The size of the capacitor as a sample,
The rating of 5mm x 11mm is 25V-100μF, 13
The rating of mm × 22 mm is 25V-470 μF. (Example-3) Inventive C using an elastic sealing body obtained by adding 5 parts of pentaerythritol as a higher fatty acid ester to a basic compound of EPDM, or pentaerythritol as a higher fatty acid ester to a basic compound of IIR. Invention D using an elastic sealing body formed by adding 5 parts of
And a conventional example using the elastic sealing body made of EPDM, or a conventional example using the elastic sealing body made of IIR, the part of the elastic sealing body sticking together within 8 hours due to the difference in the size of the elastic sealing body. As a result of examining the number of times of stopping, the results are shown in Table 3.

[0023]

[Table 1]

[0024]

[Table 2]

[0025]

[Table 3]

As is clear from FIG. 2, the one of the present invention A has less change in weight (ΔW) of the capacitor with time as compared with the one of the conventional example A, and accordingly has less gas permeability, and thus the driving electrolyte solution. It means that the permeation suppressing power is excellent.

Further, as is clear from Tables 1 and 2, the invention B has a slight difference in cleaning agent and cleaning time as compared with the conventional example B, but the occurrence of corrosion of the capacitor element does not occur. This means that the cleaning agent has a small amount and has excellent penetration resistance.

Further, as is apparent from Table 3, in the invention C and the invention D, the number of times of stopping the part feeder is almost equal to that of the conventional example C and the conventional example D, and the elastic sealing members are the same. This means that it has excellent sticking resistance.

From the above-mentioned results, the elastic sealing body according to the present invention is required as the elastic sealing body in the above-mentioned electrolytic capacitor, the permeation resistance of the driving electrolyte solution, the penetration resistance of the substrate cleaning agent, the cleaning step and the capacitor. This has the effect of contributing to a significant improvement in requirements such as sticking resistance during the alignment process during the assembly process.

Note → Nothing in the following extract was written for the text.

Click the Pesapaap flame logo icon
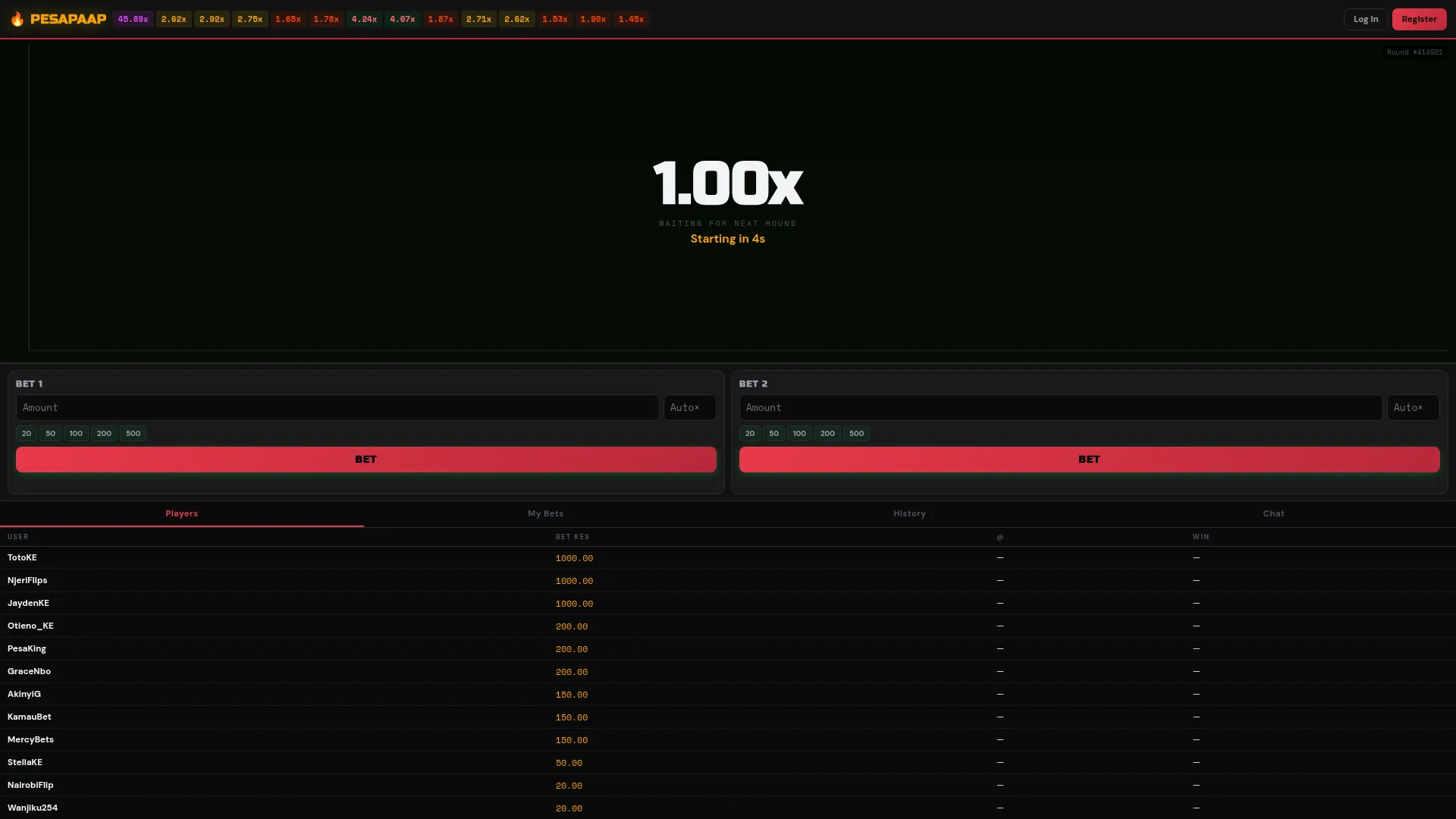Image resolution: width=1456 pixels, height=819 pixels. (17, 19)
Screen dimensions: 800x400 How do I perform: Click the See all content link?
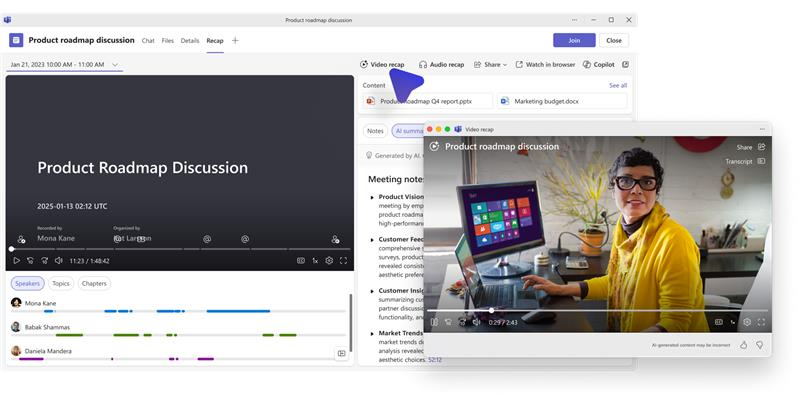pos(618,85)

In the above embodiment, the basic compound is EPDM or IIR, but the same effect can be obtained by applying it to natural rubber.

[0031]

According to the present invention, it is possible to obtain an electrolytic capacitor in which various factors for characteristic deterioration are significantly improved, excellent life characteristics can be secured, and which contributes greatly to the improvement of work efficiency.

[Brief description of drawings]

FIG. 1 is a front sectional view showing a general electrolytic capacitor.

FIG. 2 is a characteristic curve diagram showing a weight change (ΔW) of a capacitor with respect to time.

[Explanation of symbols]

 1 Capacitor Element 2 Anode Lead Terminal 3 Cathode Lead Terminal 4 Elastic Sealing Body 5 Bottomed Cylindrical Case

Claims (1)

[Claims] 1. An electrolytic capacitor comprising a bottomed cylindrical case containing a capacitor element impregnated with a driving electrolytic solution, and an opening of the bottomed cylindrical case being sealed with an elastic sealing member. In the compound in which the elastic sealing body is 100 parts by weight of ethylene propylene rubber, isobutylene isoprene rubber or natural rubber, a reinforcing agent, a cross-linking agent, and a cross-linking aid are appropriately mixed, and a higher fatty acid ester, a higher fatty acid derivative ester or a higher fatty acid metal salt is added to the compound. An electrolytic capacitor characterized by comprising 5 to 8 parts of an additive kneaded and crosslinked.